[Collected data entries]
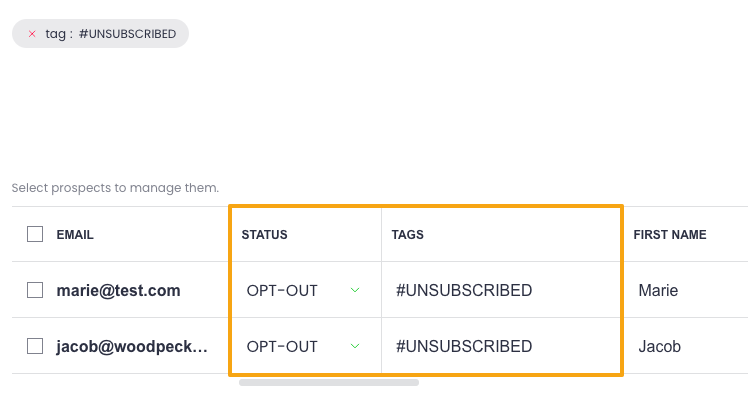This screenshot has width=748, height=413.
Task: Sort by the EMAIL column header
Action: pyautogui.click(x=75, y=235)
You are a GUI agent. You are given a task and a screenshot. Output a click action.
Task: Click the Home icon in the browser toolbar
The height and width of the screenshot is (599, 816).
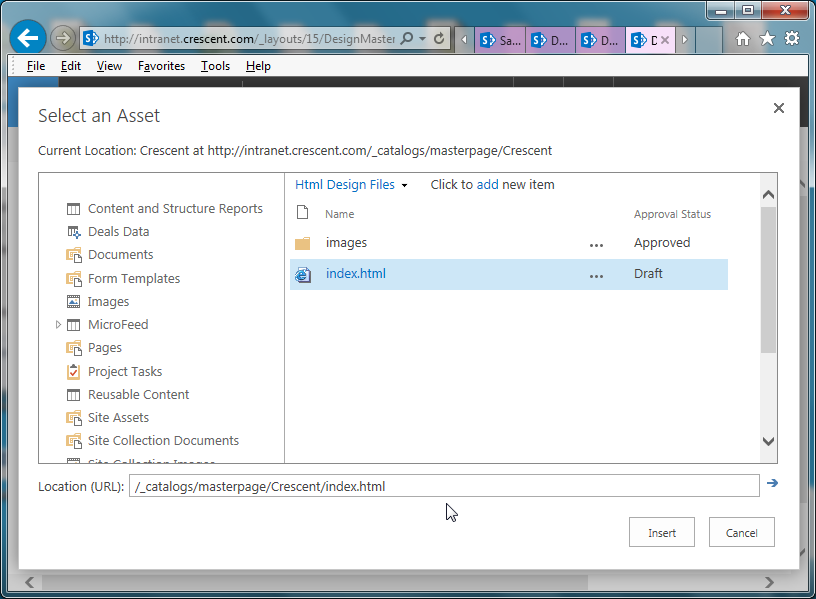(741, 37)
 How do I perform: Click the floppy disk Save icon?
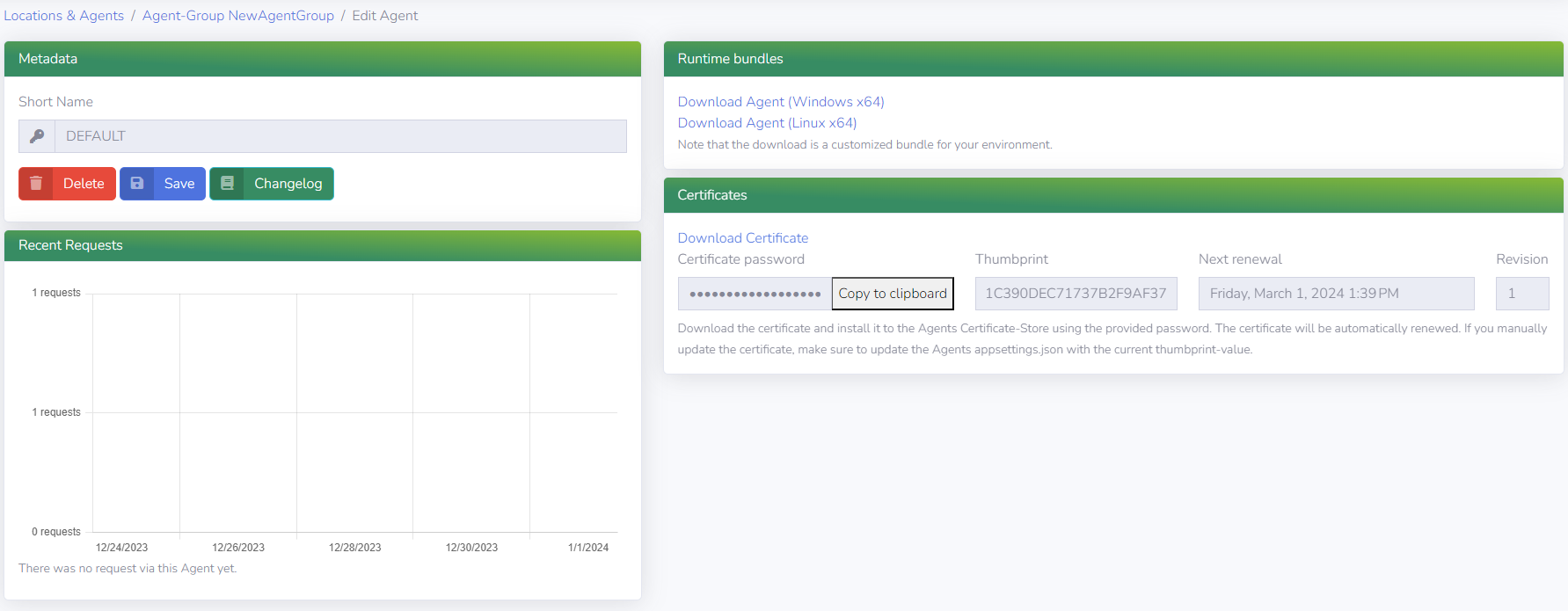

- **PROBLEM**:
The lines from the one containing "You are a GUI" through the last line above are to be repeated exactly, and only those. Any pictures must be left out.

- **EXPECTED OUTPUT**:
You are a GUI agent. You are given a task and a screenshot. Output a click action.
Task: Click the Home icon in the browser toolbar
The height and width of the screenshot is (599, 816).
(741, 37)
 How do I perform: Click the floppy disk Save icon?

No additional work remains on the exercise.